INPUT FOR THIS TASK Block Start

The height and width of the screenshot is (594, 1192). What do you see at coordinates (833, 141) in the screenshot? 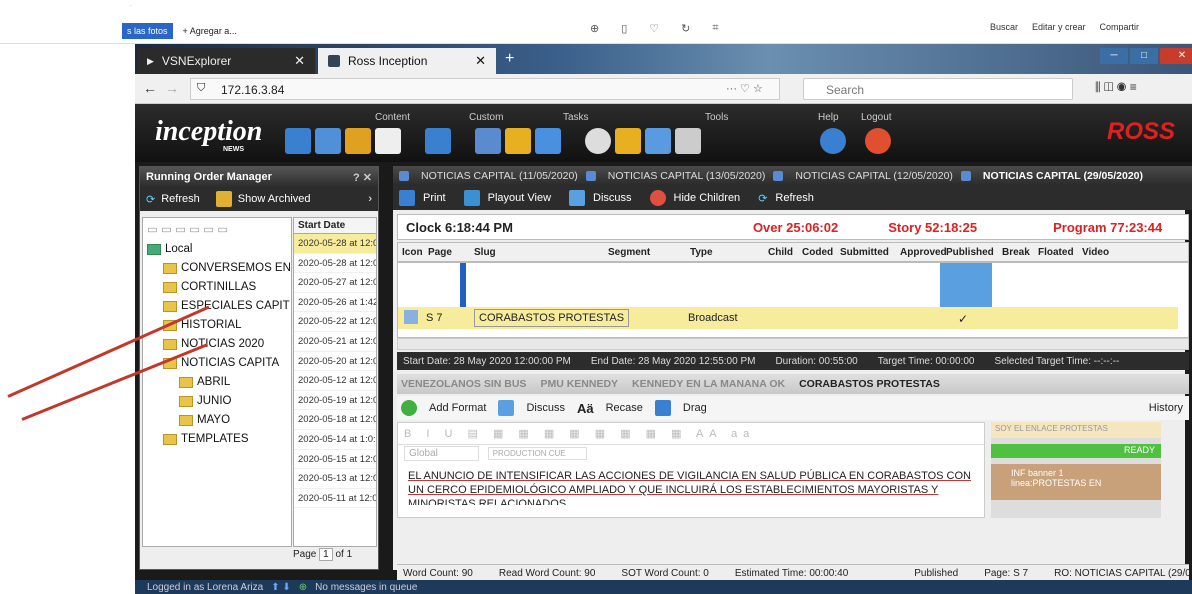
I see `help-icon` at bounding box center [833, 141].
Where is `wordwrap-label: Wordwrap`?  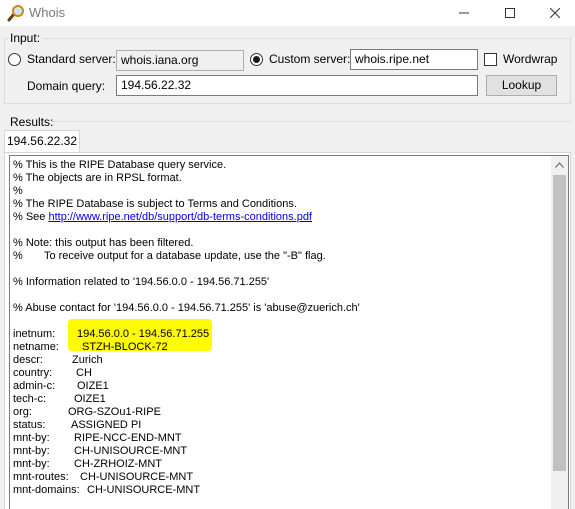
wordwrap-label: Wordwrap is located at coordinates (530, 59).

INPUT FOR THIS TASK Block End
INPUT FOR THIS TASK Block Start

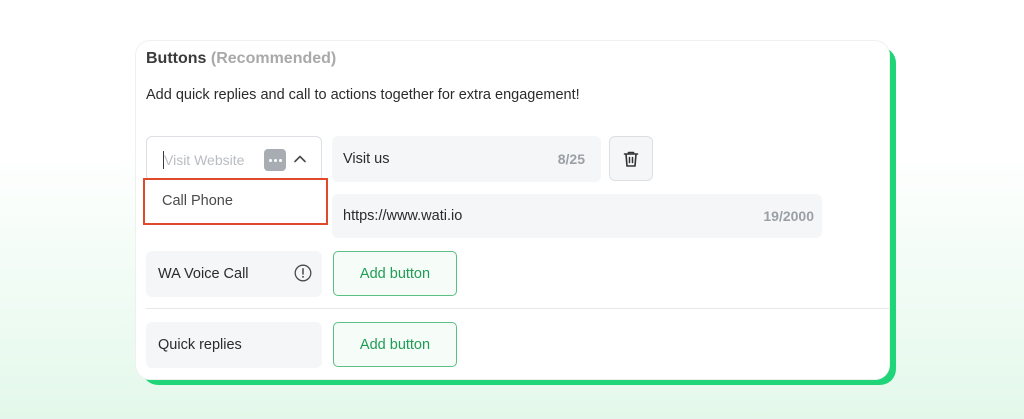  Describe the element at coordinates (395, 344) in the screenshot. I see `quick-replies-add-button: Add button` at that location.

INPUT FOR THIS TASK Block End

GOAL OF THE EXERCISE ▸ Copy the items word for word, starting with the line that contains "The height and" and going on through the line that contains "wordwrap-label: Wordwrap is", and leave out the pictures.

ANSWER SECTION ▸
The height and width of the screenshot is (594, 1192). What do you see at coordinates (833, 141) in the screenshot? 
I see `help-icon` at bounding box center [833, 141].
Where is `wordwrap-label: Wordwrap`?  
wordwrap-label: Wordwrap is located at coordinates (530, 59).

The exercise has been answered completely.